Given the listing below, write out exactly the lines starting with the line that has "Image resolution: width=578" and going on through the line that has "Click the browser forward arrow", both kept.
*** DATA FOR THE TASK ***
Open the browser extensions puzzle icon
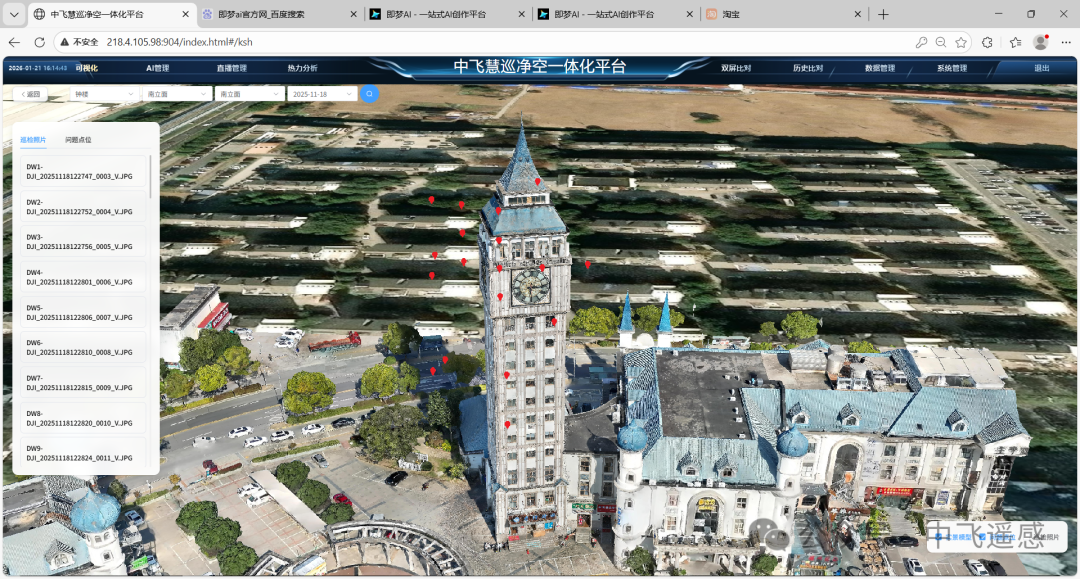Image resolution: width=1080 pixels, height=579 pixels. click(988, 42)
***
*** DATA FOR THE TASK ***
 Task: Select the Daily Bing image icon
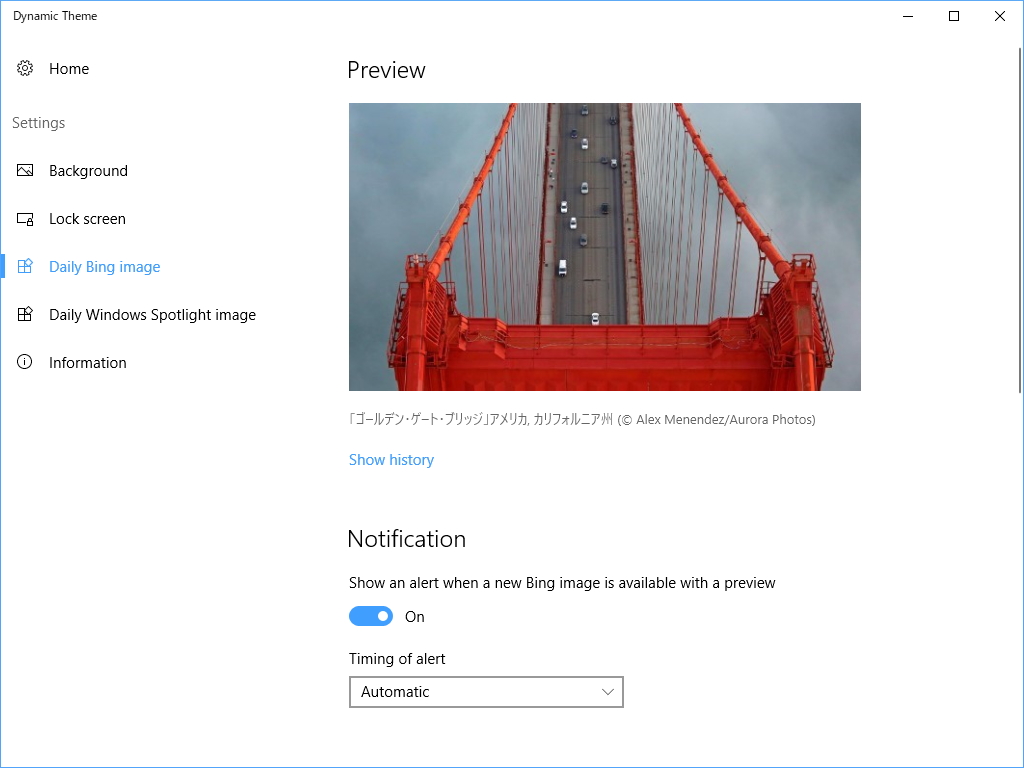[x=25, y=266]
***
*** DATA FOR THE TASK ***
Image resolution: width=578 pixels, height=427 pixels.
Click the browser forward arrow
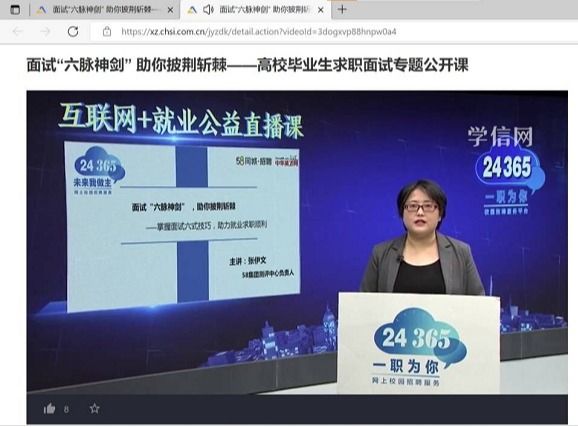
***
■ **COMPLETED TASK**
Image resolution: width=578 pixels, height=427 pixels.
Click the browser forward arrow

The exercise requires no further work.